DAY 39
Dear doubts,
of all my constant thoughts, you were the one that was always the loudest.
Because of you, I was insecure my whole life and often didn’t dare to do things that I would have liked to try.
I trusted you so much, even though you couldn’t know the future any more than I could. You constantly showed me terrible horror scenarios that could happen, but in the end none of them ever really did.
I realize that you were just trying to protect me and save me from grief. But you also blocked a lot of things in my life that would have helped me to grow.
This constant blah blah blah that you are doing in my head reminds me of my mentor Bodo’s story about ducks and eagles.

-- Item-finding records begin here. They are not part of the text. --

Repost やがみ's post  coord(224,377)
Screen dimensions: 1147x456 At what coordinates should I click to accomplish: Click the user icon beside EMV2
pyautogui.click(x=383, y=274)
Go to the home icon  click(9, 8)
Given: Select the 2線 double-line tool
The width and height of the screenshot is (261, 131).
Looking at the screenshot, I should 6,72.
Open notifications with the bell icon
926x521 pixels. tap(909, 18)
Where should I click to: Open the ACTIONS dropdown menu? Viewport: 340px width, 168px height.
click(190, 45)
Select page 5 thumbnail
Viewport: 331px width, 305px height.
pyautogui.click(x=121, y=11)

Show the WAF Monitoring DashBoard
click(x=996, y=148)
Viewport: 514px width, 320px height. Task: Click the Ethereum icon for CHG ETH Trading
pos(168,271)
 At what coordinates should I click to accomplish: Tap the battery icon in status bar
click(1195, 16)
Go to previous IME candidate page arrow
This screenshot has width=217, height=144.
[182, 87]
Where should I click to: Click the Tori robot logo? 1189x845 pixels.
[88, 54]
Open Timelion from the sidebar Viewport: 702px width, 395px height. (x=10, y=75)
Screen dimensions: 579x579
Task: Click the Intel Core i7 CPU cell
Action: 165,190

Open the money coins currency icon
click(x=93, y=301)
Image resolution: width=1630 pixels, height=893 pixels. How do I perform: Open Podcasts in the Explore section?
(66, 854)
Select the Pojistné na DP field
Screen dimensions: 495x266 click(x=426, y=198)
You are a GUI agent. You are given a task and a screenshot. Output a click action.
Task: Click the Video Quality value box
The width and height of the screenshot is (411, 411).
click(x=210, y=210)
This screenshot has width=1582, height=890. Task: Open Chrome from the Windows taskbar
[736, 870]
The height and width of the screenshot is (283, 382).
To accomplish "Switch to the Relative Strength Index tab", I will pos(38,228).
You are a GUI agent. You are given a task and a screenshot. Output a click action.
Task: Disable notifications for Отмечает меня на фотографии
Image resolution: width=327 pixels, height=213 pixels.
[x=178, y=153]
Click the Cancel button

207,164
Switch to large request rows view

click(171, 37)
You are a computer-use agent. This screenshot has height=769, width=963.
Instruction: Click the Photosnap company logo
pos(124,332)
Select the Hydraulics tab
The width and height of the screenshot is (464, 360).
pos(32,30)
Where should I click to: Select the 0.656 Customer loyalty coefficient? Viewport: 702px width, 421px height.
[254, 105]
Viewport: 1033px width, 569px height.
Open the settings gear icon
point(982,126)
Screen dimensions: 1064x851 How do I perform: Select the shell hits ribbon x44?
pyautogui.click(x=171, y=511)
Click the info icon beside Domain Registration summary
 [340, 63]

Ducks do nothing all day but swim in the pond or walk around in the meadow and as soon as there’s something that’s not usually there, they start quacking without pause. If someone walks by, they quack, if another bird comes by, they quack, if another duck finds something to eat, then the next duck comes quacking and tries to take it away.
It’s as if they are constantly complaining about something by quacking.
And because you, dear doubts, you do the same in my head about everything I do, I will call you “Ducky” from now on.
And if you want to start quacking loudly in my head again, I’ll just tell you to find another fucking pond.
So, I call you my guides and all the light beings around me to help me erase the endless flood of doubts in my head.
I am going to take the big golden scissors now and cut the lines to my terrible carousel of horror scenarios that will never happen.
From now on, I will surrender to the trial with lots of faith.
Thank you, my guides and all the light beings, around me, for your help to start a new chapter in my life.
Thank you, Papa, for this opportunity, I love you.